There was one autumn vulnerable light
locked in the transparent and fragile objects
of a mental hospital within my sight.
I took my medicine without progress,
which made me meditative but not bright.
Each day I woke at seven, ate bland food,
drank weak cold tea and walked under the escort
of a physician in an unfriendly mood
to a remote section. Here my imprisonment
became almost inanimate, absurd.
Among some loonies in the corridor
I'd wait in a silent line for the door
to open wide and let me in again.
The male nurse called with a phonetic flaw:
the stress fell either after or before,
but not in the golden mean of my strange name.
I was eighteen, morose, a little blind,
bereft of glasses after that fistfight
with a policeman. Thus I was arrested
and woke up on a rough asylum bed.
Evil regimes must kill, but understand
who has an Achilles' heel, who an Achilles' head.
Slow as a turtle after taking pills,
I walked to the "art therapy" ward, where patients
made paper boxes or "developed new skills",
e.g. cleaning rusty irons, knitting mittens
and socks for patient nurses and impatient docs.
But I would always doze or, playing hooky,
read a forbidden book under the desk
with nurses in the background watching hockey.
Then one good day they brought a bunch of kids,
who limped, and drooled, and smiled with their wry mouths.
They looked at us from behind heavy eyelids
and couldn't do a thing. After two hours
they were all taken back.

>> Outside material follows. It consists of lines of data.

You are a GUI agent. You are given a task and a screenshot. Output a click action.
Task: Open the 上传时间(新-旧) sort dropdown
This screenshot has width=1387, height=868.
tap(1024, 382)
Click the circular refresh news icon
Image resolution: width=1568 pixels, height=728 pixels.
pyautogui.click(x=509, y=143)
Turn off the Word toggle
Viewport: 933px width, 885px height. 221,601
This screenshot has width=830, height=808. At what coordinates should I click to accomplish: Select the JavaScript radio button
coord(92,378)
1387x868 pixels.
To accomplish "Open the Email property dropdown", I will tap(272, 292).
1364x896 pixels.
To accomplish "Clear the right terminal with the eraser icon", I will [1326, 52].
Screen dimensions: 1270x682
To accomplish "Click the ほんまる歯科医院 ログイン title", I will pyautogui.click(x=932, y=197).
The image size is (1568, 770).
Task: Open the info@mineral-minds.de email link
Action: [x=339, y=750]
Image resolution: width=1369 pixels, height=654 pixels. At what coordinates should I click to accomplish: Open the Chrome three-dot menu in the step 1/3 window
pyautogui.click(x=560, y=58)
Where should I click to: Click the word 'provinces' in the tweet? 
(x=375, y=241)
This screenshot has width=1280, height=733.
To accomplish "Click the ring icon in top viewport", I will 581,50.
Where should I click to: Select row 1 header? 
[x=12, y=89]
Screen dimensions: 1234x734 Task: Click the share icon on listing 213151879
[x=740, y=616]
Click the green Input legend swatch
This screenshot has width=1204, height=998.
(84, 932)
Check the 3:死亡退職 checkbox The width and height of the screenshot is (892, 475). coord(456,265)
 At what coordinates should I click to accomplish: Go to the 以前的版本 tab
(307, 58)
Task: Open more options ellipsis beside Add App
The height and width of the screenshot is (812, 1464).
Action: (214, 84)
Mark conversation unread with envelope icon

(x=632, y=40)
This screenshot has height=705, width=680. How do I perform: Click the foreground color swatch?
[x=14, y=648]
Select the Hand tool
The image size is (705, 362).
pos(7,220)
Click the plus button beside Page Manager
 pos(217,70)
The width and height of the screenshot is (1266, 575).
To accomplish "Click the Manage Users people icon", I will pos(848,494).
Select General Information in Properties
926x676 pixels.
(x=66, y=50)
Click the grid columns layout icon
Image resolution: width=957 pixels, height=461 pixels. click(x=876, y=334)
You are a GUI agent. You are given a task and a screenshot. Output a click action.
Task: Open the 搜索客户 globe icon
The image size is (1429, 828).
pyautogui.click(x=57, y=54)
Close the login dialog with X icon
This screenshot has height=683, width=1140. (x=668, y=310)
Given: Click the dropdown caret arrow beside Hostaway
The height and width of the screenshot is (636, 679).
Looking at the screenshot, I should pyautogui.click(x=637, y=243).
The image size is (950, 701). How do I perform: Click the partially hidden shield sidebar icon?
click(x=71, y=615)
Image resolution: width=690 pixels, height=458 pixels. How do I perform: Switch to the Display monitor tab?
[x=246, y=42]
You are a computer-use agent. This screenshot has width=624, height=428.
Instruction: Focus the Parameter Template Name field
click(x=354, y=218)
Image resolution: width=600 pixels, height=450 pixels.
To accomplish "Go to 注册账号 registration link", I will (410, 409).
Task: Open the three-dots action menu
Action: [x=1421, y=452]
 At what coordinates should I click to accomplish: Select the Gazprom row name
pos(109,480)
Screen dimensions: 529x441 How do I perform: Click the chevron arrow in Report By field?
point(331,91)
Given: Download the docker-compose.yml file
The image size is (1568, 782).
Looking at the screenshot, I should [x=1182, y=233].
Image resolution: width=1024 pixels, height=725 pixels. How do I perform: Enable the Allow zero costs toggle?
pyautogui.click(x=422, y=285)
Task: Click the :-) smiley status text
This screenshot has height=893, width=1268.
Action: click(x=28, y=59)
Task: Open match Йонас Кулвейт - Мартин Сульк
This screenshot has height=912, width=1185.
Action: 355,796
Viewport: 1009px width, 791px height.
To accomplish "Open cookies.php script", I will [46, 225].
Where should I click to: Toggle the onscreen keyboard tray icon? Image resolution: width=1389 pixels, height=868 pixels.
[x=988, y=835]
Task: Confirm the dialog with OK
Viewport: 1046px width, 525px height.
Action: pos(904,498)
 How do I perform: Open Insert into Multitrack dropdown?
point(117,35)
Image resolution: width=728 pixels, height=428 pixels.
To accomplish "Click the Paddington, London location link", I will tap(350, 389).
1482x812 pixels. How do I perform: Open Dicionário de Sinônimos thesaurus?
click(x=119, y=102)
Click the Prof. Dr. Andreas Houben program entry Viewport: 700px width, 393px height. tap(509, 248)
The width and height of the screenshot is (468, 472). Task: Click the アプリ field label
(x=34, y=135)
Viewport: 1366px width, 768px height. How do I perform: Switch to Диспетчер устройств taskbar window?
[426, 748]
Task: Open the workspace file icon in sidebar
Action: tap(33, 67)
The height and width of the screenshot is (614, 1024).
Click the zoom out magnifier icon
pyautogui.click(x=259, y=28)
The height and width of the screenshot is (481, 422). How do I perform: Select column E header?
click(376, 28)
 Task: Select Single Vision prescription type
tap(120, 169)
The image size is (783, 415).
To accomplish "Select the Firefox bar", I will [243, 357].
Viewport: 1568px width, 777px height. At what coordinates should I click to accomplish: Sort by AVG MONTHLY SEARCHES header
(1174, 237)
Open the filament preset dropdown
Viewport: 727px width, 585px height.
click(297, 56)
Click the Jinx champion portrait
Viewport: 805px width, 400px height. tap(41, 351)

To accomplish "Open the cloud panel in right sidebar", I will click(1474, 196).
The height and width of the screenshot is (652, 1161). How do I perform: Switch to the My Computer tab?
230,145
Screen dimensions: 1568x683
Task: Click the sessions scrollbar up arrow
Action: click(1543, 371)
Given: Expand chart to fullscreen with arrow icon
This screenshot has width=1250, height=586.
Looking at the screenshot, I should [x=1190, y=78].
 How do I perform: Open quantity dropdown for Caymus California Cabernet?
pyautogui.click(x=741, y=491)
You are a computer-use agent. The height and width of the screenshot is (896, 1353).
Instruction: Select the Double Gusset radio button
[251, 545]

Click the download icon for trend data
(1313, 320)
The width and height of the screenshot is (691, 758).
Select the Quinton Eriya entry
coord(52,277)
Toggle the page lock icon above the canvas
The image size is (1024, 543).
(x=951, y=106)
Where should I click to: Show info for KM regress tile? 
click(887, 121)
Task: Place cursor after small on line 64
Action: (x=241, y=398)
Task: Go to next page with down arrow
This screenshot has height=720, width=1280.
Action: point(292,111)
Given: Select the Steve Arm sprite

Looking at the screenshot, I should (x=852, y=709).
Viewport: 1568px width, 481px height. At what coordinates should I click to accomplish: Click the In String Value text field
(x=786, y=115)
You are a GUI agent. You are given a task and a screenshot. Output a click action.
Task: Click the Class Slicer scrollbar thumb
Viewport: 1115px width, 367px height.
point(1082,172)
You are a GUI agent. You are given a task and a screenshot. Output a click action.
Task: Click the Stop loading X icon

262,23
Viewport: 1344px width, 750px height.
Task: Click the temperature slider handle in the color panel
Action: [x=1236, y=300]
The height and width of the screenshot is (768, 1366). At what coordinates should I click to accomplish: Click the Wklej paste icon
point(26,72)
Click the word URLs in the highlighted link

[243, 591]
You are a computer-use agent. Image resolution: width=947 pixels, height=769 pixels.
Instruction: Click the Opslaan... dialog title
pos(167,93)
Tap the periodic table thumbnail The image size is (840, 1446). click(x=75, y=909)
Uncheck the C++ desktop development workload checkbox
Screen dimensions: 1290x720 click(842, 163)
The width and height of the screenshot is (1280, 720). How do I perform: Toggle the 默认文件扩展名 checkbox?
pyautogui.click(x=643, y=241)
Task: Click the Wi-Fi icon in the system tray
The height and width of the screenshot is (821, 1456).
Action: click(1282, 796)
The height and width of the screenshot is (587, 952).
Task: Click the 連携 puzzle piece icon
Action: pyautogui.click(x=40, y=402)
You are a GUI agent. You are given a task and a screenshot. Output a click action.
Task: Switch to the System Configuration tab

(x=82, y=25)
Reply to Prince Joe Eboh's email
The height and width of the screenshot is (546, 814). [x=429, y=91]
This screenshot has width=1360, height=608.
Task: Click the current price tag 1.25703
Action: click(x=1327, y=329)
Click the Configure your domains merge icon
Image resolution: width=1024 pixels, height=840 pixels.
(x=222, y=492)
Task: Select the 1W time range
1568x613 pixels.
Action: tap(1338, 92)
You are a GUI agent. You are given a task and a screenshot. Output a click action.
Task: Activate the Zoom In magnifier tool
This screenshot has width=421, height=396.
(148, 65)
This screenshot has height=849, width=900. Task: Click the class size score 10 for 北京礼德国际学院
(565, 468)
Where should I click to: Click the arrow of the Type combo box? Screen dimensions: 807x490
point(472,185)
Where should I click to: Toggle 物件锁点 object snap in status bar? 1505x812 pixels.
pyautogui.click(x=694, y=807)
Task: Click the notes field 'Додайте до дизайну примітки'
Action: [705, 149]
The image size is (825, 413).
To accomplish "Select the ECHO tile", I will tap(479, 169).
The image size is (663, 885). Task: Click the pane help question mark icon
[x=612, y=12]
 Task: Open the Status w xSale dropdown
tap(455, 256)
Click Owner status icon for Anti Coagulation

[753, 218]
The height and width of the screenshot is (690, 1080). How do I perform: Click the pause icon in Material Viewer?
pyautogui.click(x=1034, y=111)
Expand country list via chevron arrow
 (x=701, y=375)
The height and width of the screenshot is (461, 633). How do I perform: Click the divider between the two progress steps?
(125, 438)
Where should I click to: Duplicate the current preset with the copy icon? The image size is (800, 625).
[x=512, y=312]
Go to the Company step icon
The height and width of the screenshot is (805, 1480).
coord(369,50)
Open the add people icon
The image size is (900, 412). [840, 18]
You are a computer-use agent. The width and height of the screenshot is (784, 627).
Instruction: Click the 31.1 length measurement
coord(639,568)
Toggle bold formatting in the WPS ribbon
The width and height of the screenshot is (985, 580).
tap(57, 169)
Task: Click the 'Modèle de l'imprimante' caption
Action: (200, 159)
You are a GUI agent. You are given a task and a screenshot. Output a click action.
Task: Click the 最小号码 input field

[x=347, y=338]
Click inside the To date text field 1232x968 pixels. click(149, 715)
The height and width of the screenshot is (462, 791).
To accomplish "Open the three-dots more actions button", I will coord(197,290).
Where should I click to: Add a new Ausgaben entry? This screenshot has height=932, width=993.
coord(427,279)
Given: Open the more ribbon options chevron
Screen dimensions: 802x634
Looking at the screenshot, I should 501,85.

Some fellows said:
"Those kids looked really, really sad."
Another day they came again and stared
at us, the other patients. No one cared.
They were mumbling a dark stifled cry,
sometimes they touched the paper, gave a shy
and happy sound of comprehension. Weird!
They had no difference, but their clothes did.
There were skirts and pants. A female child
came close and bestowed on me a glance
of admiration in her greenish eyes.
I looked in them and saw an abyss of sadness,
the asylum of our mutual madness.
I looked into her eyes and saw my face
and yellow spots of Russian swamps in April,
a chain of golden lights, a lace of days,
while she stood still, a little ugly angel.
I made a box out of gray paper. That
was all that I could give instead
of wisdom to myself and to that orphan.
But she seemed happy with my paper coffin.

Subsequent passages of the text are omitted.